• _AIM OF THE TASK_: Copy word for word the stretch of the event announcement below from "About the Event" through "and Jim Wallis.".

═══ EXCERPT TO READ ═══

About the Event
A Conversation with Recently Banned AAR Member Authors
On April 4, 2025, we learned that the U.S. Naval Academy removed nearly 400 books from its college library. Among the banned volumes are influential and award-winning books, including several key works in the study of religion in America that examine race, gender, and sexuality. In this webinAAR, several AAR member authors of the recently banned books will talk about the dangers of the book banning and related efforts to censor, restrict, and control what students and the public can read, learn, and know.
Participants will include Anthea Butler, Michael Eric Dyson, Robert P. Jones, Bryan Massingale, and Jim Wallis.

═══ SUPPLIED DATA ═══

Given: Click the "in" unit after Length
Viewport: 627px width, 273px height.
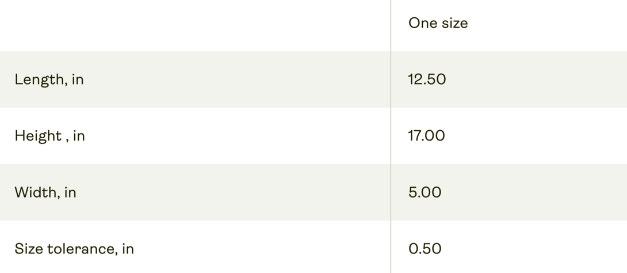Looking at the screenshot, I should (x=78, y=79).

═══

• _THE RESULT_:
About the Event
A Conversation with Recently Banned AAR Member Authors
On April 4, 2025, we learned that the U.S. Naval Academy removed nearly 400 books from its college library. Among the banned volumes are influential and award-winning books, including several key works in the study of religion in America that examine race, gender, and sexuality. In this webinAAR, several AAR member authors of the recently banned books will talk about the dangers of the book banning and related efforts to censor, restrict, and control what students and the public can read, learn, and know.
Participants will include Anthea Butler, Michael Eric Dyson, Robert P. Jones, Bryan Massingale, and Jim Wallis.